Considerando “muito discutíveis” as medidas, José Bernardo Nunes defende que é necessário corrigir as regras, sob pena de “prejudicar gravemente o comércio tradicional em detrimento das grandes superfícies”. “Espero que o Governo tome medidas no sentido de atenuar os prejuízos que têm sido causados aos restaurantes”, frisa o autarca, dando como exemplo uma queixa que ouviu de um empresário local da restauração: “A pessoa disse-me, com alguma piada, que precisava definir quais os móveis que iria vender, porque o restaurante dele fechava aos fins de semana e o restaurante do IKEA estaria aberto”. Sinal dos tempos.
Mais municípios afetados
Além do Cadaval, há mais três municípios do Oeste que têm de cumprir regras mais apertadas por causa da pandemia. Tratam-se dos municípios de Alenquer, Arruda dos Vinhos e Sobral de Monte Agraço, que, tal como o Cadaval, pertencem ao distrito de Lisboa.

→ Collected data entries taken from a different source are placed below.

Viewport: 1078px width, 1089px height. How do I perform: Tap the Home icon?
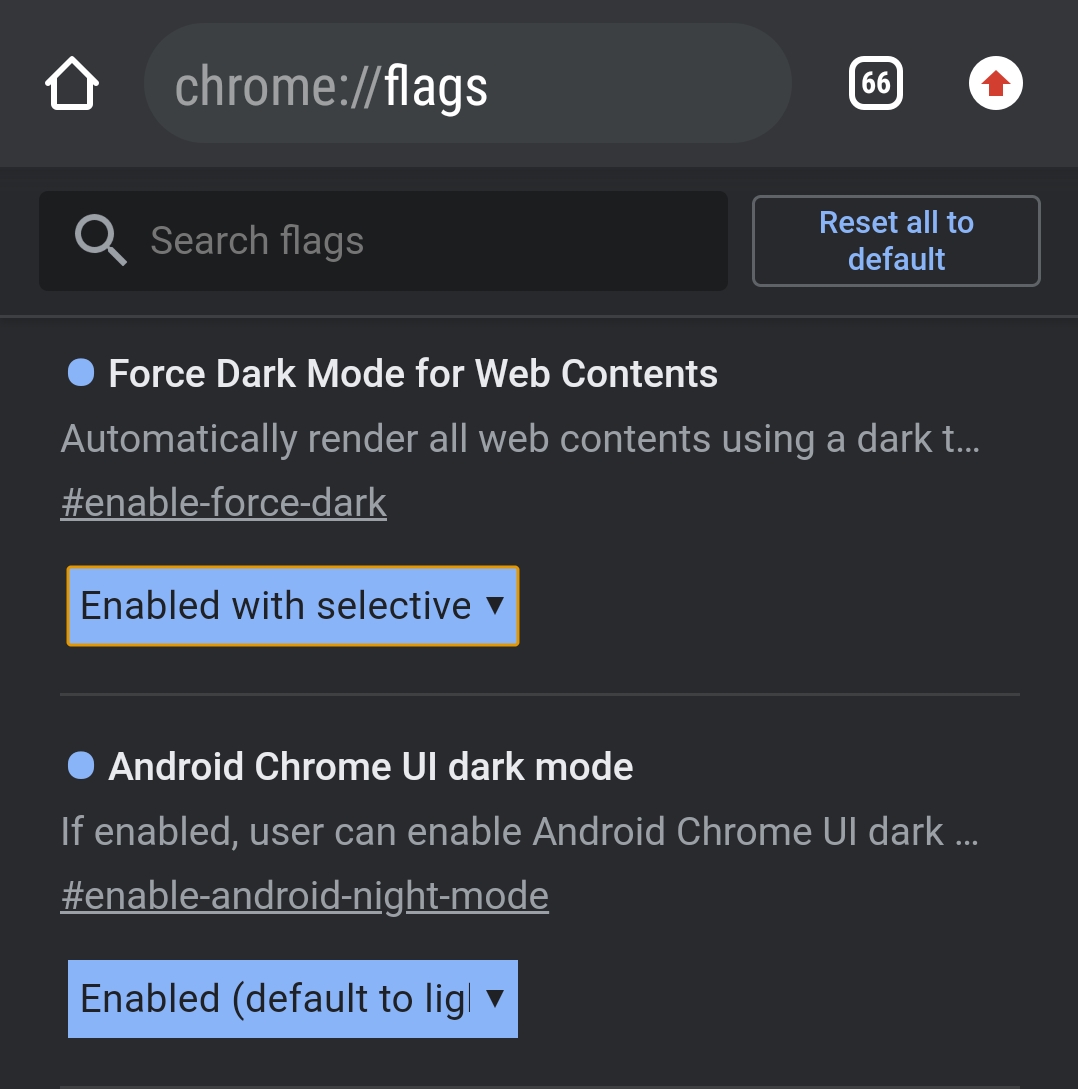pos(72,85)
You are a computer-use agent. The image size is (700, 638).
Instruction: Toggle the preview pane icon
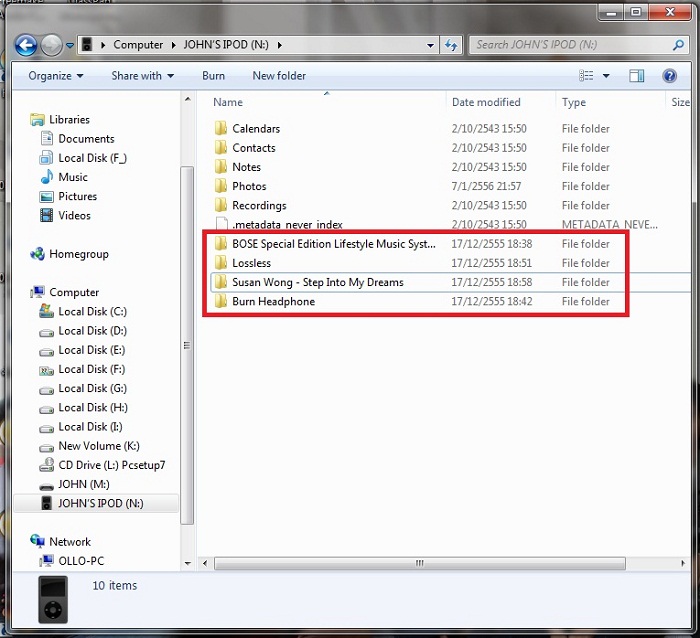pyautogui.click(x=637, y=76)
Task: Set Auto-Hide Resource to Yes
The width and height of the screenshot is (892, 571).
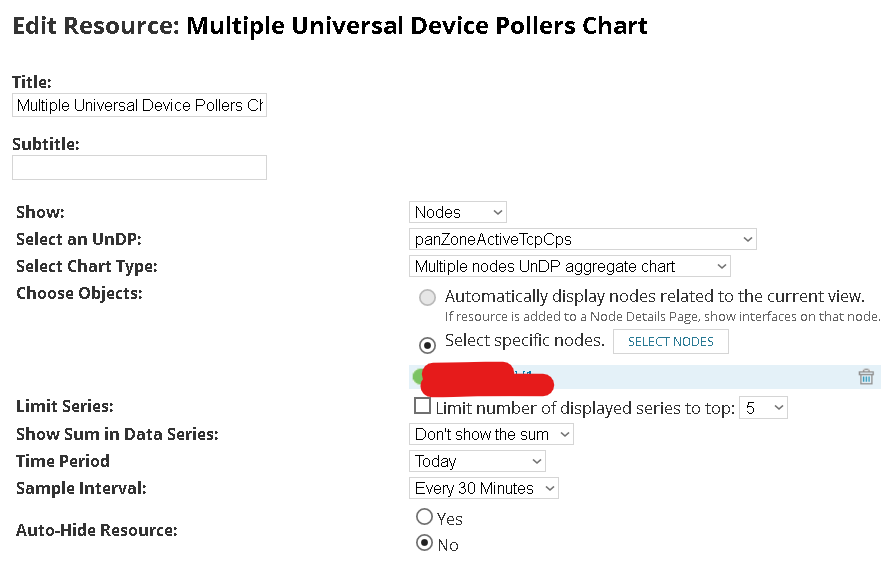Action: tap(424, 517)
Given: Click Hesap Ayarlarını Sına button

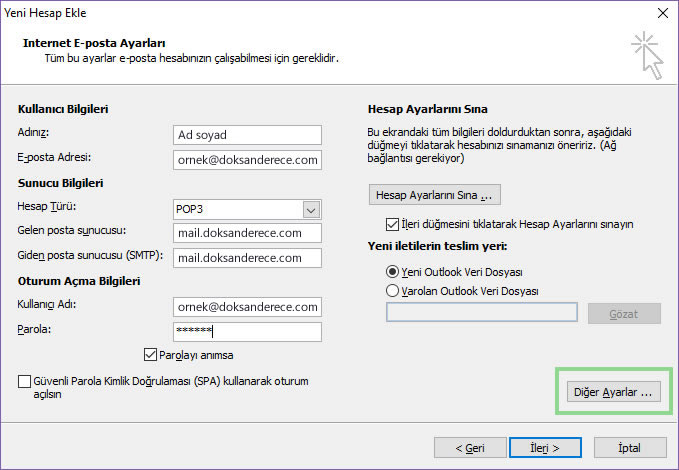Looking at the screenshot, I should [435, 195].
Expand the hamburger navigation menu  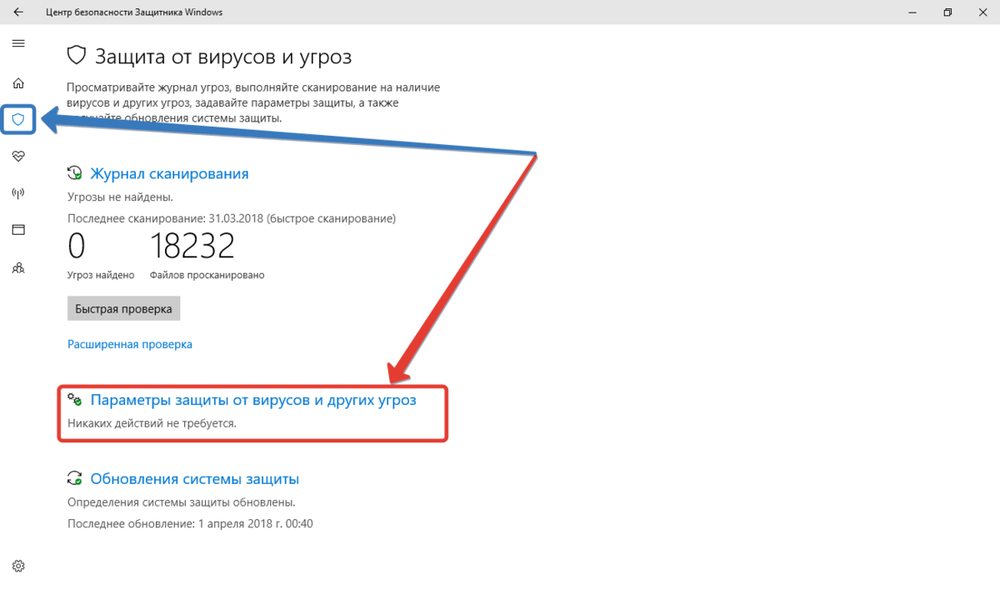18,44
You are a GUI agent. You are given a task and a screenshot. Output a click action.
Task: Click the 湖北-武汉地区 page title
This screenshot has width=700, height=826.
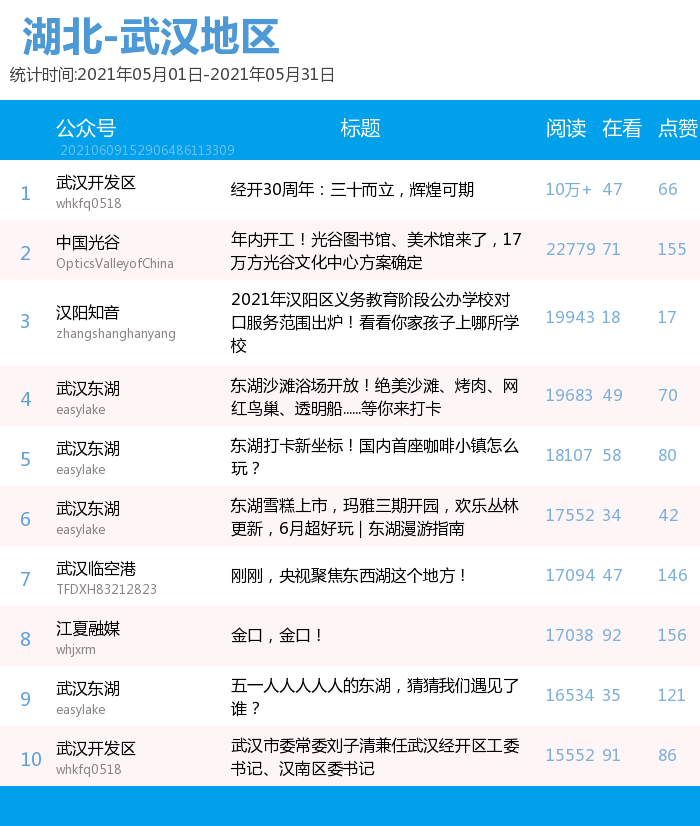(x=151, y=38)
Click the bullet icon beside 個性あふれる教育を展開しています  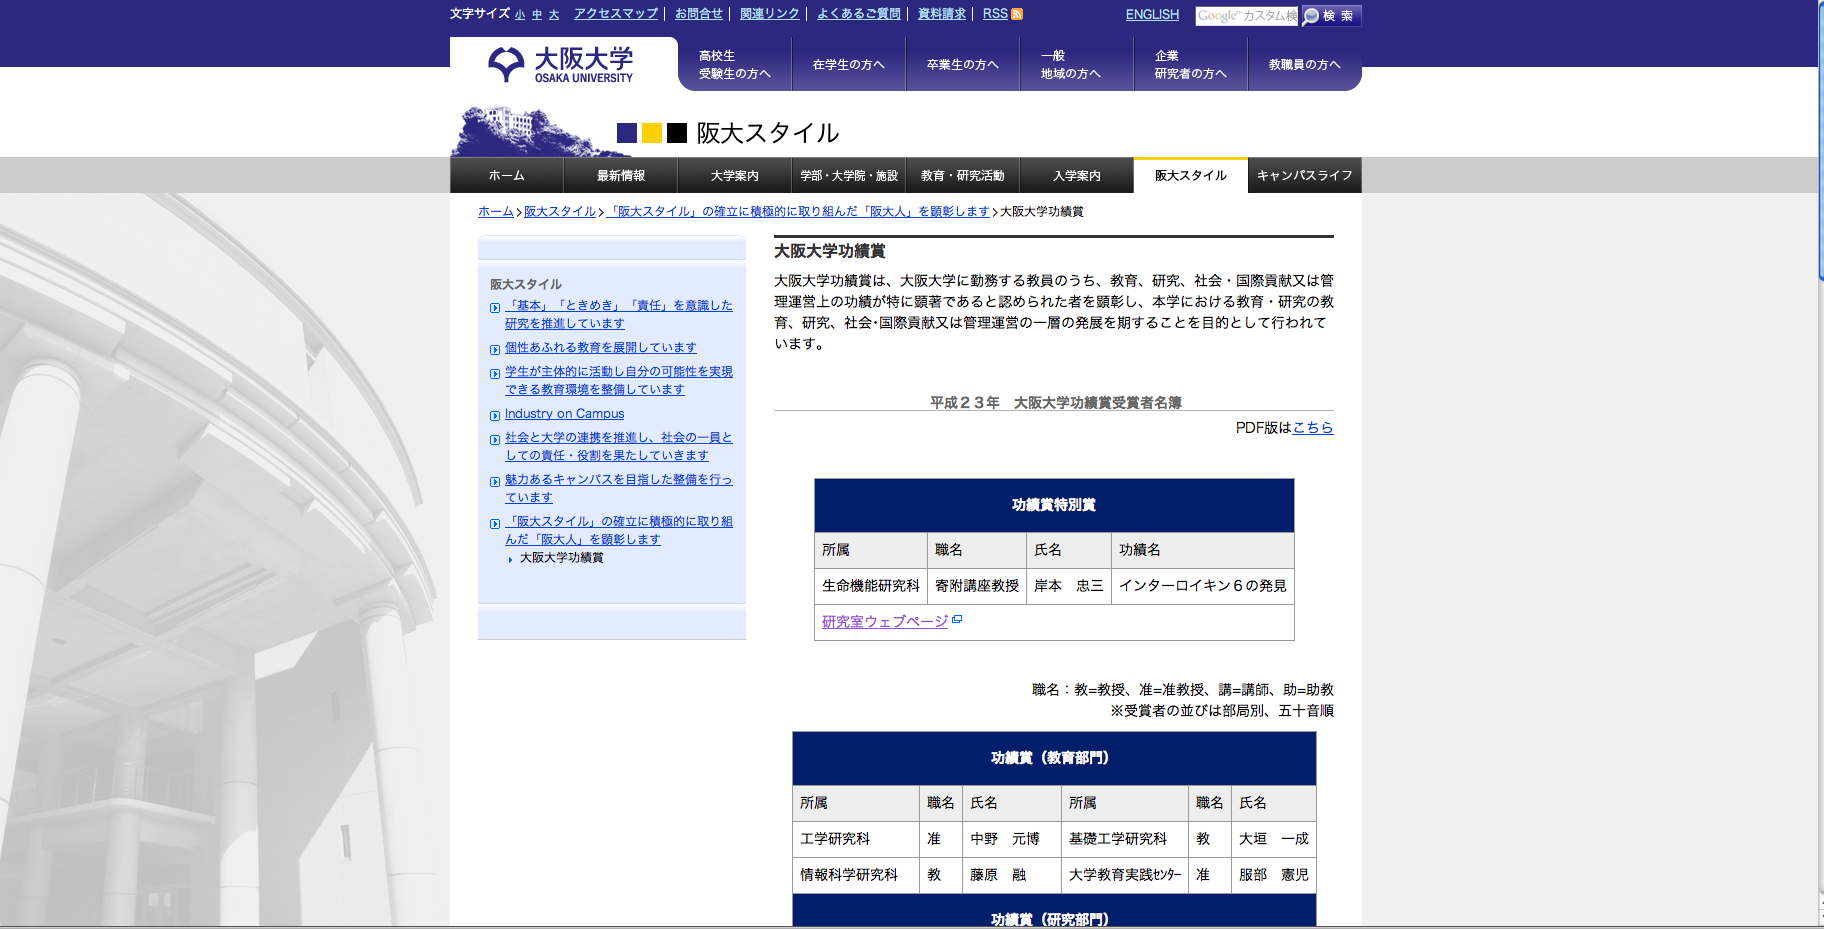pos(495,350)
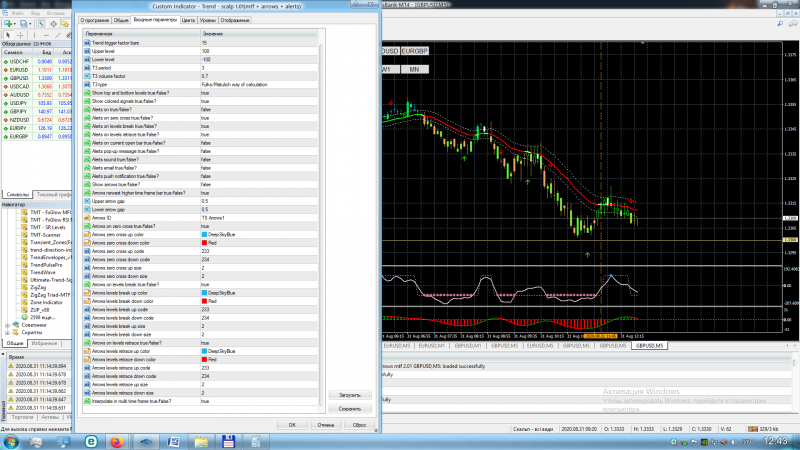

Não pertencente ao Oeste, mas bastante próximo das Caldsa da Rainha e também na lista está o concelho de Rio Maior, no distrito de Santarém.
A proibição de circulação na via pública entre as 23h00 e as 05h00 em dias de semana e a partir das 13h00 aos sábados e domingos é uma das medidas mais polémicas do pacote anunciado pelo Governo na semana passada.